# Task goal
Among the records below, find each line bearing the word "tools" and copy it.

# Records for this exercise
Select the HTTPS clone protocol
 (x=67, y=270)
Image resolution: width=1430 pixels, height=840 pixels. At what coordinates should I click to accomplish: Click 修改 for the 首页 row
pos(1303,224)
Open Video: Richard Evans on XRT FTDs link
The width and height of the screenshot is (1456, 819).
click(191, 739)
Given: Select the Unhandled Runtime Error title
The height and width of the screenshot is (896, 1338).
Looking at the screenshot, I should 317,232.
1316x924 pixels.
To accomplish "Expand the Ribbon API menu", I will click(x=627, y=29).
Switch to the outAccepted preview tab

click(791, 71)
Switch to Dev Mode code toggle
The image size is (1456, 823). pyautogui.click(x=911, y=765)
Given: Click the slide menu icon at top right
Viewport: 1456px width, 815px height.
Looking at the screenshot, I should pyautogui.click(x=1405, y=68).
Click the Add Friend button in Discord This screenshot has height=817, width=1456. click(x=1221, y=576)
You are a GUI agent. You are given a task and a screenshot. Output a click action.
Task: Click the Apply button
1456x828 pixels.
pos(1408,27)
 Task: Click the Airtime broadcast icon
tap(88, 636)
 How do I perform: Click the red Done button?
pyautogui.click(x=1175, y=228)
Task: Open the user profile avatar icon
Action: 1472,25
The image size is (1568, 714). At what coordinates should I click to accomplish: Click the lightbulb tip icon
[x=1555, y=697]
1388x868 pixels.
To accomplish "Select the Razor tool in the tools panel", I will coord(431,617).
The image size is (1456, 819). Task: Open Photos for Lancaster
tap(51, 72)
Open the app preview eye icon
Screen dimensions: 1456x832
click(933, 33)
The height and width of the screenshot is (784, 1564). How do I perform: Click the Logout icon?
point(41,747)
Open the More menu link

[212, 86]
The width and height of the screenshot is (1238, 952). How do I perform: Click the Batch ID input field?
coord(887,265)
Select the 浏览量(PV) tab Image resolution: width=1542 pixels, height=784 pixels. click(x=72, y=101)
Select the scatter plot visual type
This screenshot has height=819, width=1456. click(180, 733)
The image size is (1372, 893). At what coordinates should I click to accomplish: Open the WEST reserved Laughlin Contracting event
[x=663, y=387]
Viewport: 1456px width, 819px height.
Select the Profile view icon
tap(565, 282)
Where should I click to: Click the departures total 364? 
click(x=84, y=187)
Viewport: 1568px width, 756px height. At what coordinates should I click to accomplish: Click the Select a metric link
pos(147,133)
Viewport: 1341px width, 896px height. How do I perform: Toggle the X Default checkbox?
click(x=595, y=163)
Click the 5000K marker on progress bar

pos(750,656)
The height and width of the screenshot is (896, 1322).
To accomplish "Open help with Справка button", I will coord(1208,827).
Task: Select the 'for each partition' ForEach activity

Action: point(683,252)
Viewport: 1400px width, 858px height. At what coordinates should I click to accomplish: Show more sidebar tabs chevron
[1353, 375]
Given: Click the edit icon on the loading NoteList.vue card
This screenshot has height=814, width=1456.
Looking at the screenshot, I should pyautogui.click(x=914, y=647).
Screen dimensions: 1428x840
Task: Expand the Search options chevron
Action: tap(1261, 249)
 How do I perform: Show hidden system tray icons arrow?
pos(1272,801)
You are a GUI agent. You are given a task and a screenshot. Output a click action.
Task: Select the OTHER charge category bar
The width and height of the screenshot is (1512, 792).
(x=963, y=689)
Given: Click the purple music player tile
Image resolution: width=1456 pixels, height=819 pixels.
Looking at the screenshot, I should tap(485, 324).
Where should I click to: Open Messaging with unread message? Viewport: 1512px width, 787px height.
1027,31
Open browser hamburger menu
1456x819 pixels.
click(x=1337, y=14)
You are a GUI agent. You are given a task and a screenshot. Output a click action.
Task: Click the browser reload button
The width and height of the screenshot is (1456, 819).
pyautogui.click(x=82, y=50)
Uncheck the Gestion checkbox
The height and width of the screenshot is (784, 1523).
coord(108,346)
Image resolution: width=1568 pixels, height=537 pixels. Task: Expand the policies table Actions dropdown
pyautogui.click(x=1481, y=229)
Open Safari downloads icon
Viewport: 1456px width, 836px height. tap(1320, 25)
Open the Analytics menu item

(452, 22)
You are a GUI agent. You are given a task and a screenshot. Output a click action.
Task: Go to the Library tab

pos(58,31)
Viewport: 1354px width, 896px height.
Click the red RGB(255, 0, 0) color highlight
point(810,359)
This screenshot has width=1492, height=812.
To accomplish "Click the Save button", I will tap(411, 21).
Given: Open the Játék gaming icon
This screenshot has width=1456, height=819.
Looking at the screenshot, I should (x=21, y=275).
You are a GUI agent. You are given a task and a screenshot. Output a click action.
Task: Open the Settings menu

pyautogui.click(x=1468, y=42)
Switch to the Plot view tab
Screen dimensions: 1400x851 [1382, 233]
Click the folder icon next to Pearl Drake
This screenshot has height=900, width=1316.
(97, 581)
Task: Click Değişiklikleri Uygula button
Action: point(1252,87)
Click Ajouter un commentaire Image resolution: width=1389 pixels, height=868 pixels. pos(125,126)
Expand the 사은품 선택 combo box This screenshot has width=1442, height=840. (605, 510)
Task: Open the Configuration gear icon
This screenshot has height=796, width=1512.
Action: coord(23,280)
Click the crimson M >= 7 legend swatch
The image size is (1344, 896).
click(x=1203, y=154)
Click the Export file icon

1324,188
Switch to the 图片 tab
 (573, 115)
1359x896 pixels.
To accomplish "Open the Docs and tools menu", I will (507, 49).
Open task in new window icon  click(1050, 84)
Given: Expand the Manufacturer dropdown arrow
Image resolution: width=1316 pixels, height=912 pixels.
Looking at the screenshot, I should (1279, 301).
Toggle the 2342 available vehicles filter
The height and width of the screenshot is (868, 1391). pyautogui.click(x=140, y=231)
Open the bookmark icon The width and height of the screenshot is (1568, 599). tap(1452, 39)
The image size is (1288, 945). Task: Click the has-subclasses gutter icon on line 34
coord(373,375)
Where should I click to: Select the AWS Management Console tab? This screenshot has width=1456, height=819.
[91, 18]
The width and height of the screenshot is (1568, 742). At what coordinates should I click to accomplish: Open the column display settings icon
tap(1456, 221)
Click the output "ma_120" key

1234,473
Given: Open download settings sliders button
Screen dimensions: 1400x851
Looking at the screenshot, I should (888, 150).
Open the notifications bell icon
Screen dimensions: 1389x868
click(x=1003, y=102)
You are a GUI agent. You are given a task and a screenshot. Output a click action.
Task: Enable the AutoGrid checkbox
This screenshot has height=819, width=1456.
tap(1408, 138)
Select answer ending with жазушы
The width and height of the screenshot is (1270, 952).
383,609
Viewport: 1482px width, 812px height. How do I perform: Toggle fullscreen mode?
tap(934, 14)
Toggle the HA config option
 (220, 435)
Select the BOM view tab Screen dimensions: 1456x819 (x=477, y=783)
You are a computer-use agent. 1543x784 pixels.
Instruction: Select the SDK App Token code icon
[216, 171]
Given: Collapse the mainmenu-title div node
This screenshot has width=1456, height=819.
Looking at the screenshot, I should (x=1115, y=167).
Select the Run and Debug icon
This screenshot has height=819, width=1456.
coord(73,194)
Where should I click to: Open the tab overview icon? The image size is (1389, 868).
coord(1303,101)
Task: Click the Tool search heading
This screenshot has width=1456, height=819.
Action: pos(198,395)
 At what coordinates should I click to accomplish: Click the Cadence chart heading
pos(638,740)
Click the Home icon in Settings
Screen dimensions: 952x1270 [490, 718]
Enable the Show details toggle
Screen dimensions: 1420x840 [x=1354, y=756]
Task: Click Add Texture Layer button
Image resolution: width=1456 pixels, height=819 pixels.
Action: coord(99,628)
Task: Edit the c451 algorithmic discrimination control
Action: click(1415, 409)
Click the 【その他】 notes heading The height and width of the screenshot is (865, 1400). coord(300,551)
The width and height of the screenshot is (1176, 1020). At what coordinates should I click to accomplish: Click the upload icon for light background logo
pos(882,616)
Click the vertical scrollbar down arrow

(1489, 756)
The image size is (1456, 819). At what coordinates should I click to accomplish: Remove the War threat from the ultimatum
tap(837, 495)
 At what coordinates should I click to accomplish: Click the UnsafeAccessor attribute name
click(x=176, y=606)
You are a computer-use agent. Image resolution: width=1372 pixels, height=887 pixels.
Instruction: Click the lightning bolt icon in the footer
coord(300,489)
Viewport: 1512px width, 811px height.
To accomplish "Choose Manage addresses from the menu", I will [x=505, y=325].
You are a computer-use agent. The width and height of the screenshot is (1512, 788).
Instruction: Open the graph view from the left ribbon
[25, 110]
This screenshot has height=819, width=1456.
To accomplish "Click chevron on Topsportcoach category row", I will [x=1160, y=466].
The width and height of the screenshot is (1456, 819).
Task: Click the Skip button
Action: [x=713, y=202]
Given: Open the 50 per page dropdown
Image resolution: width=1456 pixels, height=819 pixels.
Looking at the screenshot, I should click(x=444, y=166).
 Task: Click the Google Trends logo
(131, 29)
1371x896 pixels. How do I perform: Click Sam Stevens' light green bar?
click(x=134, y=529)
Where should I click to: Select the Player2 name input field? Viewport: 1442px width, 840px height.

# Result of this task
To accomplish "Select the Razor tool in the tools panel", I will coord(431,617).
To accomplish "Open the Docs and tools menu", I will (507, 49).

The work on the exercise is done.